Strategic Alternatives
On February 28, 2022, the Board of Directors of the Company announced that it had commenced a Board-led review of potential strategic alternatives aimed at enhancing the Company’s growth and maximizing shareholder value. The review will include an assessment of various balance sheet optimization and capital return strategies, potential strategic or financial transactions and development of other strategic initiatives to complement the Company’s existing businesses, as well as responding to inquiries. The Board has not set a timetable for the conclusion of this review, nor has it made any decisions related to any further actions or potential strategic alternatives at this time. There can be no assurance that the review will result in any transaction or other strategic change or outcome.

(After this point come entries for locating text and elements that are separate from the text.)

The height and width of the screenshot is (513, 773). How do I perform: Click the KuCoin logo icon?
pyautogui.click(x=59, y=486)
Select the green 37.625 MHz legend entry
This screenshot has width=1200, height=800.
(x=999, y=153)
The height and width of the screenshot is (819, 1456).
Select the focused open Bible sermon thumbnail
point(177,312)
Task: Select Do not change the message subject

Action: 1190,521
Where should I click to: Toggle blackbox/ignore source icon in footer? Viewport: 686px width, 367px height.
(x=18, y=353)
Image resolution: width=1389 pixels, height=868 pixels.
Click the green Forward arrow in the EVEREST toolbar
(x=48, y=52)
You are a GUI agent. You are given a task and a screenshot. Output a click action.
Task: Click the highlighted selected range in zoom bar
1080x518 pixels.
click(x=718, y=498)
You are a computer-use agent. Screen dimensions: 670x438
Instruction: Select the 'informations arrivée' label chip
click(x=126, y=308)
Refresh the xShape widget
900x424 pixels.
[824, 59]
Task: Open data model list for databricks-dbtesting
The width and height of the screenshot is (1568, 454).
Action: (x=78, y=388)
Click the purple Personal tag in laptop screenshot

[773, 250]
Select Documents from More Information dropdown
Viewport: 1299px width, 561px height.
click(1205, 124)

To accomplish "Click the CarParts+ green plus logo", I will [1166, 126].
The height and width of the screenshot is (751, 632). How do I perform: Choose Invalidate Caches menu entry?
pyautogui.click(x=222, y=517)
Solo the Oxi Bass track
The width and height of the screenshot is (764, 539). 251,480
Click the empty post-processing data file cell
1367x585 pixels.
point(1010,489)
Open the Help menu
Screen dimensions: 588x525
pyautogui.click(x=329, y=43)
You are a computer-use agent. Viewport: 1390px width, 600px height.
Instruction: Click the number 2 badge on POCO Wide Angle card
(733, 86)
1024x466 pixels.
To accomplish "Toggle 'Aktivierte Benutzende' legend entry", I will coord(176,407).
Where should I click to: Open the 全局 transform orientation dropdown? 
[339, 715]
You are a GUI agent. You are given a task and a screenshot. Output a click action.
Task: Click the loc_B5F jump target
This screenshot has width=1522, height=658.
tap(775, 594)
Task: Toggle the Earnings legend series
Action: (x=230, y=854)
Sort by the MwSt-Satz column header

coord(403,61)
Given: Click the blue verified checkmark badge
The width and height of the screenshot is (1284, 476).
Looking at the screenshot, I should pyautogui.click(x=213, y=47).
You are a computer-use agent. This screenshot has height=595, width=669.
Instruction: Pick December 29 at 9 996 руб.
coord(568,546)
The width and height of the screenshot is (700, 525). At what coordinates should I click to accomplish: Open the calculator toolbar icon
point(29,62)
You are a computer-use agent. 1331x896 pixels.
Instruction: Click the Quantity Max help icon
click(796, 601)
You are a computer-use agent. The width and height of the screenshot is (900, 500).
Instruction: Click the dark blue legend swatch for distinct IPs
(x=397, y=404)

Convertible Preferred Stock
As of April 8, 2022, subsequent to the end of the fourth quarter of fiscal 2021, certain holders of the Company’s convertible preferred stock converted 239,445 shares of convertible preferred stock into 13,903,134 shares of the Company’s Class A common stock («Common Stock») and as of such date, the Company has issued, in the aggregate, 34,272,716 shares of Common Stock to holders of preferred stock, representing approximately 34 percent of the originally issued convertible preferred stock. As a result, there are 67,339,284 shares of Common Stock reserved for issuance upon the potential conversion of the remaining outstanding convertible preferred stock.
Fiscal 2022 Outlook
The Company is providing its fiscal 2022 outlook as follows:
- Identical sales in fiscal 2022 of approximately 2 percent to 3 percent
- Adjusted Ebitda in the range of USD 4.15 billion to USD 4.25 billion
- Adjusted net income per share in the range of USD 2.70 to USD 2.85 per share
- Effective tax rate in the range of 23 percent to 24 percent excluding discrete items
- Capital expenditures in the range of USD 2.0 billion to USD 2.1 billion
The Company is unable to provide a full reconciliation of the GAAP and Non-GAAP Measures (as defined below) used in the fiscal 2022 outlook without unreasonable effort because it is not possible to predict certain of the adjustment items with a reasonable degree of certainty. This information is dependent upon future events and may be outside of the Company’s control and could have a significant impact on its GAAP financial results for fiscal 2022. The expected effective tax rate does not reflect potential rate adjustments for the resolution of tax audits or potential changes in tax laws, which cannot be predicted with reasonable certainty.